Dhaka , Sept 14 (UNB)- Speakers at a workshop on Sunday said trafficking in persons is a crime which should be brought under control with the comprehensive efforts of government, development partners, law enforcement agencies and civil society members.
They came up with the opinion at a National Consultative Workshop titled “Comprehensive Responses to Trafficking in Persons” held at a city hotel.
IOM Bangladesh as a coordinator and secretariat of UN Migration Network organised the event in coordination with Ministry of Foreign Affairs ,Ministry of Home Affairs with financial support from U.S. Department of State, Bureau of International Narcotics and Law Enforcement Affairs (INL).
Addressing the event, Brent Christensen, political/economic counselor, U.S Embassy in Bangladesh said, “We view trafficking in person as a serious crime. Bangladesh was ranked Tire 2 Watch list in the US State Department’s Trafficking in Persons (TIP) Report 2019 causing concerns for many people in this room. “
“The report’s most critical recommendation advices Bangladesh to ‘significantly increase prosecutions and convictions for trafficking offenses’. We believe Bangladesh has a constructive action plan to prevent human trafficking. The focus now must be implementation.”
Mia Seppo, UN Resident Coordinator in Bangladesh, said, “Trafficking disproportionately affect people who are already discriminated against and vulnerable to exploitation and exclusion.
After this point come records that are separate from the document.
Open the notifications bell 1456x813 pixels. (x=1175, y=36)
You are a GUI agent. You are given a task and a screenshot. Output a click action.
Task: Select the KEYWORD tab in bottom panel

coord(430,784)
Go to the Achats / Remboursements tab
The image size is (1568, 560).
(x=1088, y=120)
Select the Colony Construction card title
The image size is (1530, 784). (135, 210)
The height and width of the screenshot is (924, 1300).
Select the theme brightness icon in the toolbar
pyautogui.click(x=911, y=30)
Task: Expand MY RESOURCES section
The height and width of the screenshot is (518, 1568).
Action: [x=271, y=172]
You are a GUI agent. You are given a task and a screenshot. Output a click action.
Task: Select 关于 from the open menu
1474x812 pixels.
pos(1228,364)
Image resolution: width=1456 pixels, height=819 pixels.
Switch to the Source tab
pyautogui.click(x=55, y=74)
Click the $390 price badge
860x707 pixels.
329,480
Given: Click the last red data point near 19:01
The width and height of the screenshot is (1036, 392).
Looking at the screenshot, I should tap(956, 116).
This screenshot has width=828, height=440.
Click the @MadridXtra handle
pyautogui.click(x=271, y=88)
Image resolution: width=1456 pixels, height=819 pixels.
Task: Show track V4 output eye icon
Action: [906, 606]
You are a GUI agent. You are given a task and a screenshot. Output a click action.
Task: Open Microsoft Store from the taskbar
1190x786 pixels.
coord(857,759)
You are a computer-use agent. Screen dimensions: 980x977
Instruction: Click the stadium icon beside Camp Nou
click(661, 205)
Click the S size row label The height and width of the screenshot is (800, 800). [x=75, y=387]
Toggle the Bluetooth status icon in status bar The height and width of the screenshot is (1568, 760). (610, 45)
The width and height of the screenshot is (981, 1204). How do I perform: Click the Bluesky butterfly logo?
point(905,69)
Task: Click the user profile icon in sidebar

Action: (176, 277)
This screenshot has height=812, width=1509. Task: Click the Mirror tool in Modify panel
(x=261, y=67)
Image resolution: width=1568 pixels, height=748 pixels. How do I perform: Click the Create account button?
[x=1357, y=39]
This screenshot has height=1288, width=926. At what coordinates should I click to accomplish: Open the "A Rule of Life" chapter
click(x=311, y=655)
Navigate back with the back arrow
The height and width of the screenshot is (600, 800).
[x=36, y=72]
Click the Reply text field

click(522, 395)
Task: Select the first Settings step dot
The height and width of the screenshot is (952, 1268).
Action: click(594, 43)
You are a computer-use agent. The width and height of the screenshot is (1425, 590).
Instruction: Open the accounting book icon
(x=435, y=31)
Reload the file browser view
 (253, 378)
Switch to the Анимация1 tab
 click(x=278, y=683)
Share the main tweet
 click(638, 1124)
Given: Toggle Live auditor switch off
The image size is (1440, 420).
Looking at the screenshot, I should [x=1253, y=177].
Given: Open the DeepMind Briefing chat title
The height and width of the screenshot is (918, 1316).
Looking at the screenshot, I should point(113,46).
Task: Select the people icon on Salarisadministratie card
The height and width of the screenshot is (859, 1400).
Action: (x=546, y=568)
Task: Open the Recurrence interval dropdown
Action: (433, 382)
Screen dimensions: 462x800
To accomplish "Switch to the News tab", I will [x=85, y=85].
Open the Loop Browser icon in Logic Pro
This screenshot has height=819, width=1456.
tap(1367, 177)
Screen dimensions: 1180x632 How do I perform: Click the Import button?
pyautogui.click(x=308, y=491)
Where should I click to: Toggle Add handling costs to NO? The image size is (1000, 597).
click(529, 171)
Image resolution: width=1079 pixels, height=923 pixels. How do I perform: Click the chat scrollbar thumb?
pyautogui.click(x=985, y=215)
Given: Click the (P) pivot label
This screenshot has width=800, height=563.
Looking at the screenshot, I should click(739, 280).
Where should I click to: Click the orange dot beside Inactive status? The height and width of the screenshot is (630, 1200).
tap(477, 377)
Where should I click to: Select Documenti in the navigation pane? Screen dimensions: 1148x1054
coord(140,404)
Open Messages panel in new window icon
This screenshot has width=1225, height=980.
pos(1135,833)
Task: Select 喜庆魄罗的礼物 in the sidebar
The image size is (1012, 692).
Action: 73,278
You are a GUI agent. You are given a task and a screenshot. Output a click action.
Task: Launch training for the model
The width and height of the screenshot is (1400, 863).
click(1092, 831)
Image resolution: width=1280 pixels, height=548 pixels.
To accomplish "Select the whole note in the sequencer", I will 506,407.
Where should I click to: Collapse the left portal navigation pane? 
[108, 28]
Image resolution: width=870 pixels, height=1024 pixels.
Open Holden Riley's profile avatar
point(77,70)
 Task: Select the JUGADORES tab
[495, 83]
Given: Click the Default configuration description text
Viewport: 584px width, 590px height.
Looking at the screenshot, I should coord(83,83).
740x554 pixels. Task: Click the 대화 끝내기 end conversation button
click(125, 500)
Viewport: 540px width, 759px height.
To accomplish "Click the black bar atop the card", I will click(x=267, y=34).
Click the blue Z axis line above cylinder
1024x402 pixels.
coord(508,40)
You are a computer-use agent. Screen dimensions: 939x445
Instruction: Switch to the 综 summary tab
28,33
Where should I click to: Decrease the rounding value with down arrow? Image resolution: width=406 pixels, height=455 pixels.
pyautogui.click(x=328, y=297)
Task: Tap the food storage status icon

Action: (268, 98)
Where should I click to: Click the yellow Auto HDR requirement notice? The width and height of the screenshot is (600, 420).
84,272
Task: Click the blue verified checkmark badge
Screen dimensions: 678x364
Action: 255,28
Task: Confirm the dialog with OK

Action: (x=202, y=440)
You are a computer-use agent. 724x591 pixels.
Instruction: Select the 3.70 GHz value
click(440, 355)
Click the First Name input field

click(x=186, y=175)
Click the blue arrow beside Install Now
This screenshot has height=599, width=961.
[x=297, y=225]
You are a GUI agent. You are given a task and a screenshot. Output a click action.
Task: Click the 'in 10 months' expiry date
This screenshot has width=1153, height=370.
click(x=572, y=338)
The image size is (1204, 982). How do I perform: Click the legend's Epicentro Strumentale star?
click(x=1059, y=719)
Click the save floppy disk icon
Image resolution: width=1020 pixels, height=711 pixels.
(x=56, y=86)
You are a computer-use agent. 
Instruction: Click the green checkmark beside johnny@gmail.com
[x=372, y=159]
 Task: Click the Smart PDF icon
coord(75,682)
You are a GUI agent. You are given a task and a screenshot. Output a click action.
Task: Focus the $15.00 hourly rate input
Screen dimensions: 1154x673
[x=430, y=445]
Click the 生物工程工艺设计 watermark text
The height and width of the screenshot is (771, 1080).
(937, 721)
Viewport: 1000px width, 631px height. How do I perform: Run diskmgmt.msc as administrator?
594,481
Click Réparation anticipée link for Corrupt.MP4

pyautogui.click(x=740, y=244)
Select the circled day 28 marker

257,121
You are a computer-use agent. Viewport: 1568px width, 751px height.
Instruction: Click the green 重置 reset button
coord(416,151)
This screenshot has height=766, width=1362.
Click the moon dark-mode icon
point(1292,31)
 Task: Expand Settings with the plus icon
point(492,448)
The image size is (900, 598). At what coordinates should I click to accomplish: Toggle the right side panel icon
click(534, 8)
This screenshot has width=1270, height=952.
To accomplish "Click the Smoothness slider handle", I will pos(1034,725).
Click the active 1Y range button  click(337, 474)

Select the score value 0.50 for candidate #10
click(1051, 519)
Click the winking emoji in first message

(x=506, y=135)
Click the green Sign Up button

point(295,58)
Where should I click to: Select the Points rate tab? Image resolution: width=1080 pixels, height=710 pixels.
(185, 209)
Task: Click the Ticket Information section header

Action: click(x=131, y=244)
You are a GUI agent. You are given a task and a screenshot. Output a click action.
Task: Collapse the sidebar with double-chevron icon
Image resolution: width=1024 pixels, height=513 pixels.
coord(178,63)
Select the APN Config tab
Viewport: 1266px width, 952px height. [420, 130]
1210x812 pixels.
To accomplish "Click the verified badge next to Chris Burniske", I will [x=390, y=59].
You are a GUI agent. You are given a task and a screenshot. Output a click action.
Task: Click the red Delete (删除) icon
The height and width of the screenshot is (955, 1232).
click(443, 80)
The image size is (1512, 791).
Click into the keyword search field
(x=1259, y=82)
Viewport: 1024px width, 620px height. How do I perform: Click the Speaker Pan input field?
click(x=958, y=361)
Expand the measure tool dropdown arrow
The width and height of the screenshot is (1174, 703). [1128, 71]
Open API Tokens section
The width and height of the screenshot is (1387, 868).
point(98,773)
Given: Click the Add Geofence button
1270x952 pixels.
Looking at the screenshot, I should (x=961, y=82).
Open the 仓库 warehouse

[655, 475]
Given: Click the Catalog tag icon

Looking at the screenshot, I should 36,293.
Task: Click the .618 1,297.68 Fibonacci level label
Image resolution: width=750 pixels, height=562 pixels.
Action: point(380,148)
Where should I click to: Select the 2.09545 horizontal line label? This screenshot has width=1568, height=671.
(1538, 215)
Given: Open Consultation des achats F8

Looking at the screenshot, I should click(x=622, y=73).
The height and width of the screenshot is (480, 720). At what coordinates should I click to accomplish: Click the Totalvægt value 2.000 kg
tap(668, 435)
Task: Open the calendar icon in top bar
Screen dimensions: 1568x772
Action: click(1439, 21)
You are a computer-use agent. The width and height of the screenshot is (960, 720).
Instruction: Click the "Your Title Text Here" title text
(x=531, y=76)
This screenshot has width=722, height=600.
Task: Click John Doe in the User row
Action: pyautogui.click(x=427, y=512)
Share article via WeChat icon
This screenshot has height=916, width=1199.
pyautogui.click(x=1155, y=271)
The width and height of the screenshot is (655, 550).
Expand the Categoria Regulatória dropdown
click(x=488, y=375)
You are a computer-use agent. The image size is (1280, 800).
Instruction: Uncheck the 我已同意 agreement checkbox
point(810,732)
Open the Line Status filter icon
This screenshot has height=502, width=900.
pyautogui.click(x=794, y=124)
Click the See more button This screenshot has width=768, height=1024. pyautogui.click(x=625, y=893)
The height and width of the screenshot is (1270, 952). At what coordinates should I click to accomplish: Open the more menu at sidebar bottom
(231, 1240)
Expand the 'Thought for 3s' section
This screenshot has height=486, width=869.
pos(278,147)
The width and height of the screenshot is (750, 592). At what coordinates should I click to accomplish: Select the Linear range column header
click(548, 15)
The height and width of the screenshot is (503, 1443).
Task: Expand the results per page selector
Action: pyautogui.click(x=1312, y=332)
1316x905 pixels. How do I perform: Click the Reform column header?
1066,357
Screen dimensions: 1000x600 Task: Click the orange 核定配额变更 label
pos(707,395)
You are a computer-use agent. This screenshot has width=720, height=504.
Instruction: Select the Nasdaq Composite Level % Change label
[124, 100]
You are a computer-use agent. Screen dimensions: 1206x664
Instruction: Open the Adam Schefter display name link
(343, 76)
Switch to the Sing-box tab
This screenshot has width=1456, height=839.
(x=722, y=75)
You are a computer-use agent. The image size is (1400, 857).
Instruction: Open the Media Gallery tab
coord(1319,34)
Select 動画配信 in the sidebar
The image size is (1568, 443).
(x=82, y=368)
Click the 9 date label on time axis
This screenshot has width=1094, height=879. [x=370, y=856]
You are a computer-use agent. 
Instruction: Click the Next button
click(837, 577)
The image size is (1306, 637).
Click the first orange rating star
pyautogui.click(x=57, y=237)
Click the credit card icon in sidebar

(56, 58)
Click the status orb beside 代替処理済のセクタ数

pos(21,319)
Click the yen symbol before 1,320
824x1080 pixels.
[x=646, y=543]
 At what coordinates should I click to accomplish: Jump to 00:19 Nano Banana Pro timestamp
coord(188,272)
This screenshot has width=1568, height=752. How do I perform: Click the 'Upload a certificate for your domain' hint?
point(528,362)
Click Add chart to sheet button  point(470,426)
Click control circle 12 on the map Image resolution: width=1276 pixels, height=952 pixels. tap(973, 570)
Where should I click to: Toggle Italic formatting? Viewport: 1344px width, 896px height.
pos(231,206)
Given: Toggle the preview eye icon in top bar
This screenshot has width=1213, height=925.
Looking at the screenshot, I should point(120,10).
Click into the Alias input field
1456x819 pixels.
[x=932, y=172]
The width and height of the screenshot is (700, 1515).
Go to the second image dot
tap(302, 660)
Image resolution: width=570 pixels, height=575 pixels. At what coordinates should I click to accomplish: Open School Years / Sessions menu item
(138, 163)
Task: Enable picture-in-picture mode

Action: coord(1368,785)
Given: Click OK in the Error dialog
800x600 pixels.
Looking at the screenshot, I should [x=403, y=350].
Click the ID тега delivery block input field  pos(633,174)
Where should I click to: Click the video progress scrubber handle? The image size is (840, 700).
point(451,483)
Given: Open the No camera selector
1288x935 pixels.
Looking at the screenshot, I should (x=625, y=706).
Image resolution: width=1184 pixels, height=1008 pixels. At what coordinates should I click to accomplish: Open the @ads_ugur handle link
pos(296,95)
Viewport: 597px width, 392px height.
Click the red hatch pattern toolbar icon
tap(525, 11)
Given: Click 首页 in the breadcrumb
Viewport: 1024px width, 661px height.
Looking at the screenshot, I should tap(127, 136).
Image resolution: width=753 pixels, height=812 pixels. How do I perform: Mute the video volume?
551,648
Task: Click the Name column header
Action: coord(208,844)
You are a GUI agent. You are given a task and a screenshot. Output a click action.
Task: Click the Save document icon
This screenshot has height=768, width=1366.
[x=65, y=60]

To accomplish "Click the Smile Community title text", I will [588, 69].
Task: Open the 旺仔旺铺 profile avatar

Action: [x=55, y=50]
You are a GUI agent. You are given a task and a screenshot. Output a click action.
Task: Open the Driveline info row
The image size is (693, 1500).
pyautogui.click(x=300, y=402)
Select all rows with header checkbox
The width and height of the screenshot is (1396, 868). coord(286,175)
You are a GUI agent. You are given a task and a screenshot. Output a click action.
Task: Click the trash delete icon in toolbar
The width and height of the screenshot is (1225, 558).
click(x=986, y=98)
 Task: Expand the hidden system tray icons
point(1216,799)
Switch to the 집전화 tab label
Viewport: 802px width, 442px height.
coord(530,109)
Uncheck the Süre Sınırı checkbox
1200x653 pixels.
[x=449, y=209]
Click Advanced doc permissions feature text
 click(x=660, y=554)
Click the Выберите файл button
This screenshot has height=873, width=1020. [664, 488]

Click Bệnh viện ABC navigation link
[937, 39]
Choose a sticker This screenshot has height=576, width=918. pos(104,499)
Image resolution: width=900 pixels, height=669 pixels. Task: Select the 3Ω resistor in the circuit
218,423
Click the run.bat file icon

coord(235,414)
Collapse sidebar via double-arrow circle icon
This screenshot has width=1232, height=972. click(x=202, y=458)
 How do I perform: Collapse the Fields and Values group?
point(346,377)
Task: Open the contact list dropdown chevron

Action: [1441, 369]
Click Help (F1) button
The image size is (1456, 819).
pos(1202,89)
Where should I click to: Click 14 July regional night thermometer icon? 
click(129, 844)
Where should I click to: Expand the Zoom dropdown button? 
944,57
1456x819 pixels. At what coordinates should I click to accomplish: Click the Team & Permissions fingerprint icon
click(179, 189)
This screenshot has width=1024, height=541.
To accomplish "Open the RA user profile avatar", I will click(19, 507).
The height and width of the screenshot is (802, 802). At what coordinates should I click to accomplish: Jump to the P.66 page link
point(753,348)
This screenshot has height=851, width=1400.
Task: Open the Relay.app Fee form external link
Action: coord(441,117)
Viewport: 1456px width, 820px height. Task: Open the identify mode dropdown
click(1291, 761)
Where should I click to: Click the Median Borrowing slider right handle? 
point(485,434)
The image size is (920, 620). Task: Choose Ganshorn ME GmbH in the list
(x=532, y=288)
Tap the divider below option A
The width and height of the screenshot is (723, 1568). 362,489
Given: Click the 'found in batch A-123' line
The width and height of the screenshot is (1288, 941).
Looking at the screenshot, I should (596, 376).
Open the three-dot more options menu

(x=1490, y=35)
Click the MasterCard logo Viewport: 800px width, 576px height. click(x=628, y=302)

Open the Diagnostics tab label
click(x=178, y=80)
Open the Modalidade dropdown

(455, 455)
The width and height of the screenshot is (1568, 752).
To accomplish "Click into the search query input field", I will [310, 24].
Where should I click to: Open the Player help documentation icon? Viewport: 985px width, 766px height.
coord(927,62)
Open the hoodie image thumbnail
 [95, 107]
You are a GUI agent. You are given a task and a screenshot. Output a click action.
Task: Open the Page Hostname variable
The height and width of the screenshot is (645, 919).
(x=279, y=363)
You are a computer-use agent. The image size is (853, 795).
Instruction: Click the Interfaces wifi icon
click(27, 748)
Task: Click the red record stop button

The efforts to prevent trafficking in persons require creative and coordinated responses. Trafficking is also a development issue. State must also do more to support the victims and survivors of trafficking.”
Foreign secretary M Shahidul Haque said, “The mode of trafficking is changing rapidly. If you want to combat trafficking with old model, you will be failed. There is a huge gap between actions and trafficking business.”
Trafficking should be brought under the umbrella of migration, he said adding the government wants to reduce vulnerabilities and has taken lots of initiatives.
Recently, the government has decided to ratify Palermo protocol to prevent trafficking, he said.
Addressing the consultation, Girogi Gigauri, Chief of Mission, IOM Bangladesh, said, “Lack of job opportunities, poor awareness on safe migration, high costs of migration are some of the pull factors to irregular migration. As a coordinator of UN Migration Network, we are prioritizing the rights and wellbeing of migrants and their communities of destination, origin, and transit. And, we are always with the government to end human trafficking.”
The consultative workshop brought together government bodies, UN agencies, donors and NGOs.
Eric Opanga, Resident Legal Advisor, US Department of Justice, A K M Masud Ali, executive director, INCIDIN, Jonathan Martens, Senior Migrant Protection Specialist, IOM were, among others, present.